From: Max Gurtovoy <maxg@mellanox.com>
To: Weiping Zhang <zwp10758@gmail.com>
Cc: Jens Axboe <axboe@kernel.dk>,
sagi@grimberg.me, Weiping Zhang <zhangweiping@didiglobal.com>,
linux-nvme@lists.infradead.org,
Christoph Hellwig <hch@infradead.org>,
Keith Busch <kbusch@kernel.org>
Subject: Re: [PATCH] nvme: align io queue count with allocted nvme_queue in nvme_probe
Date: Mon, 13 Apr 2020 12:37:00 +0300 [thread overview]
Message-ID: <66add5c2-62b9-5c2d-977b-0499834b2b7a@mellanox.com> (raw)
In-Reply-To: <CAA70yB63bHGcFOzKPrLz+-bjHoEMQWiZEpFyoZ72rzDy9ZaO3Q@mail.gmail.com>
On 4/13/2020 4:01 AM, Weiping Zhang wrote:
> On Sun, Apr 12, 2020 at 8:38 PM Max Gurtovoy <maxg@mellanox.com> wrote:
> Hi Max,
>
>> hi,
>>
>> how about the following minor update:
>>
>> diff --git a/drivers/nvme/host/pci.c b/drivers/nvme/host/pci.c
>> index 4e79e41..46ab28b 100644
>> --- a/drivers/nvme/host/pci.c
>> +++ b/drivers/nvme/host/pci.c
>> @@ -89,6 +89,7 @@
>> */
>> struct nvme_dev {
>> struct nvme_queue *queues;
>> + int nr_allocated_queue;
>> struct blk_mq_tag_set tagset;
>> struct blk_mq_tag_set admin_tagset;
>> u32 __iomem *dbs;
>> @@ -209,15 +210,15 @@ struct nvme_iod {
>> struct scatterlist *sg;
>> };
>>
>> -static unsigned int max_io_queues(void)
>> +static unsigned int nr_dev_io_queues(struct nvme_dev *dev)
>> {
>> - return num_possible_cpus() + write_queues + poll_queues;
>> + return dev->nr_allocated_queue - 1;
>> }
>>
>> static unsigned int max_queue_count(void)
>> {
>> /* IO queues + admin queue */
>> - return 1 + max_io_queues();
>> + return 1 + num_possible_cpus() + write_queues + poll_queues;
>> }
>>
>> static inline unsigned int nvme_dbbuf_size(u32 stride)
>> @@ -2073,7 +2074,7 @@ static int nvme_setup_io_queues(struct nvme_dev *dev)

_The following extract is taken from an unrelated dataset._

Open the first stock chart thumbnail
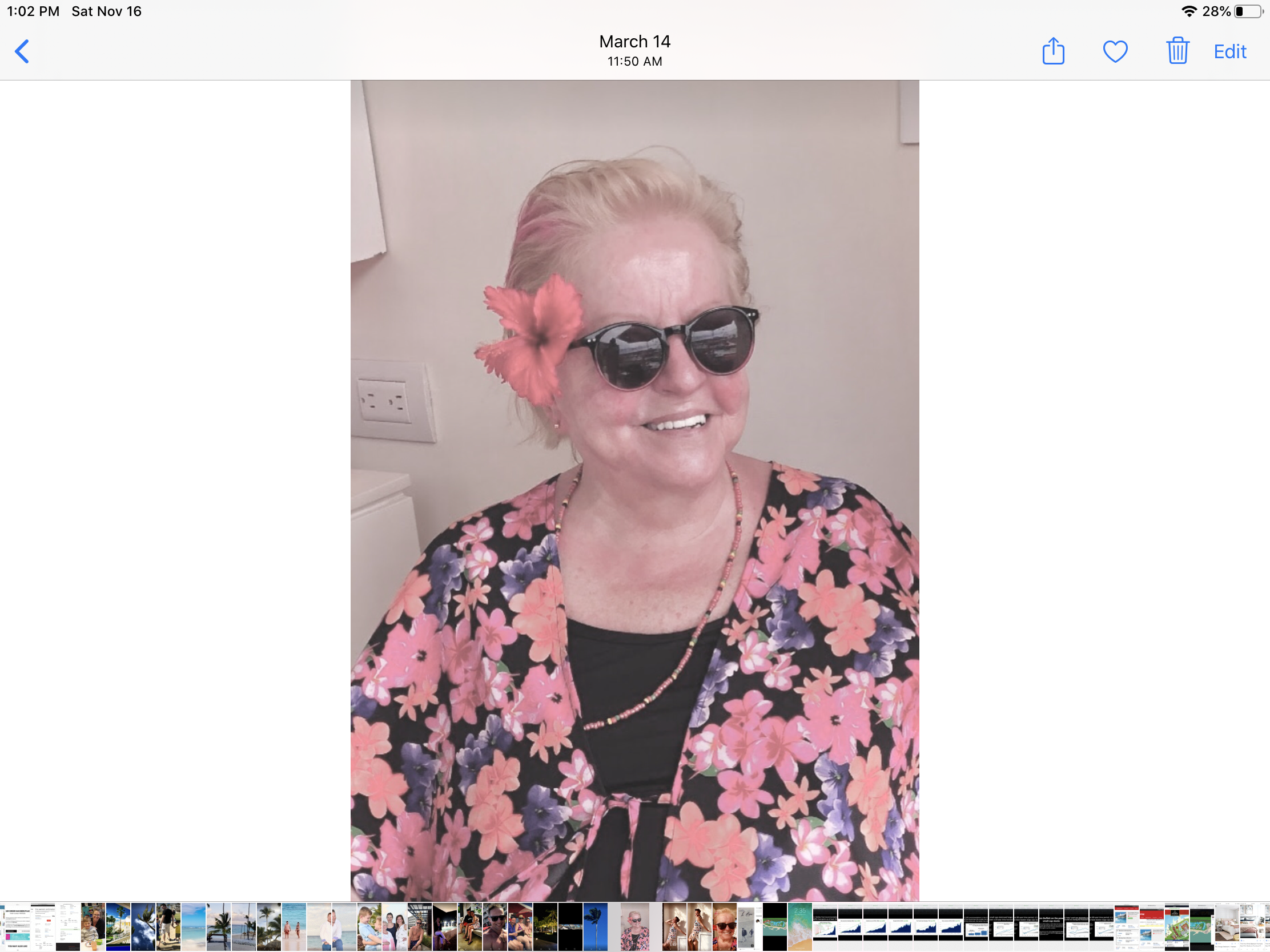(825, 926)
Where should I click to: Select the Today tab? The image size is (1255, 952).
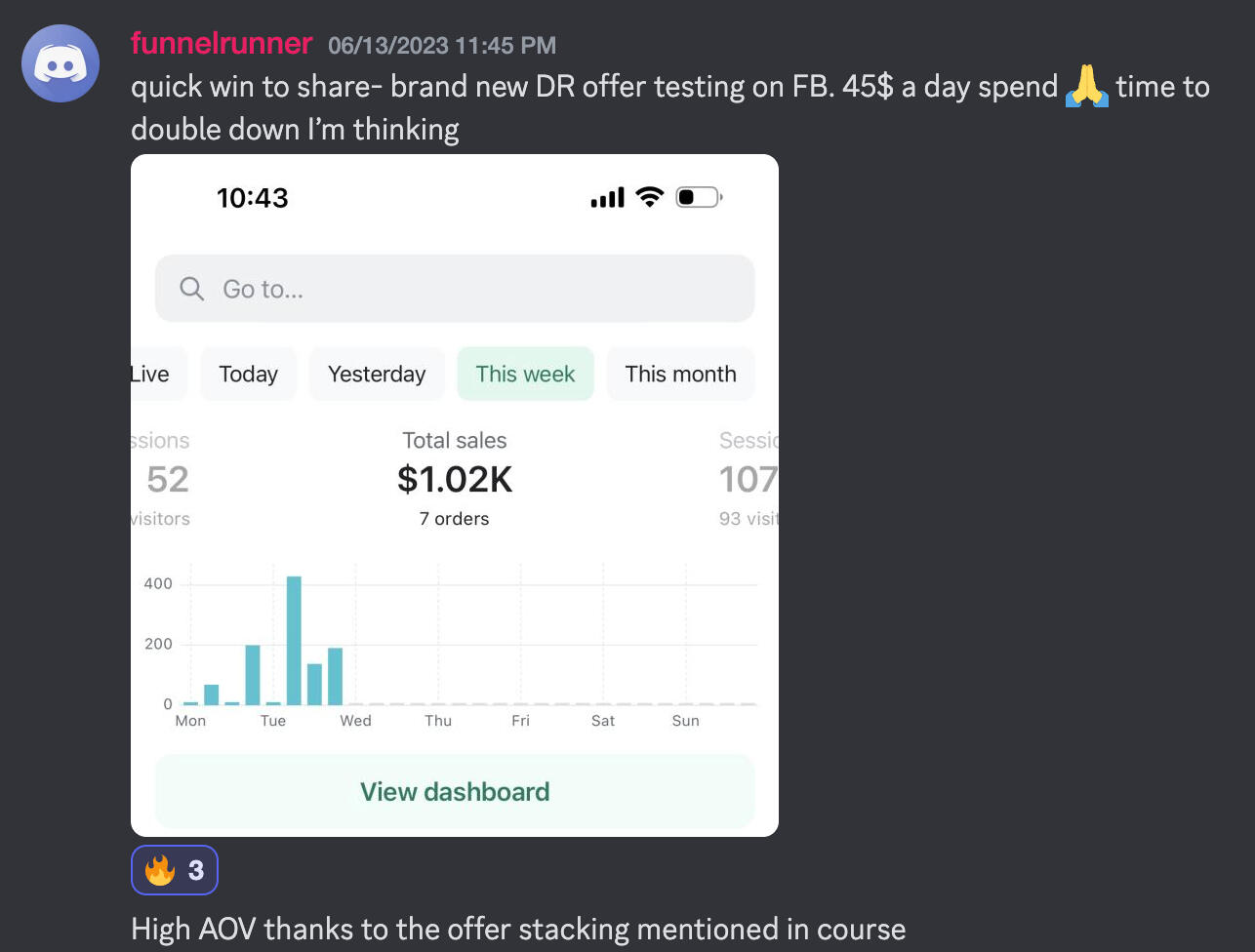point(248,375)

>> int result, nr_io_queues;
>> unsigned long size;
>>
>> - nr_io_queues = max_io_queues();
>> + nr_io_queues = nr_dev_io_queues(dev);
>>
> It may have some problem when user decrease queue count for multiple tagset map.
> For example, there are total 128 IO and 96 cpus(system),
> insmod nvme write_queues=32
> nvme_probe will allocate 129(128io + 1 admin), nr_allocated_queue=129;
> and then user decrease queue count
> echo 2 > /sys/module/nvme/parameters/write_queues
> echo 1 > /sys/block/nvme0n1/device/reset_controller.
> nvme_setup_io_queues should use
> 96(num_possible_cpus) + 2(write_queues) instead of 129(nr_allocated_queue).
Any change that you will try to do (increase/decrease) will not effect.
If you want it to effect, you need to make nvme_probe to run.
I don't see a value only for making the code not to crash but not really
effect the queue count.
write_queues and poll queues shouldn't be writable IMO.
Since nvme_dbbuf_dma_alloc/nvme_dbbuf_dma_free also call
max_queue_count() that uses writable module params.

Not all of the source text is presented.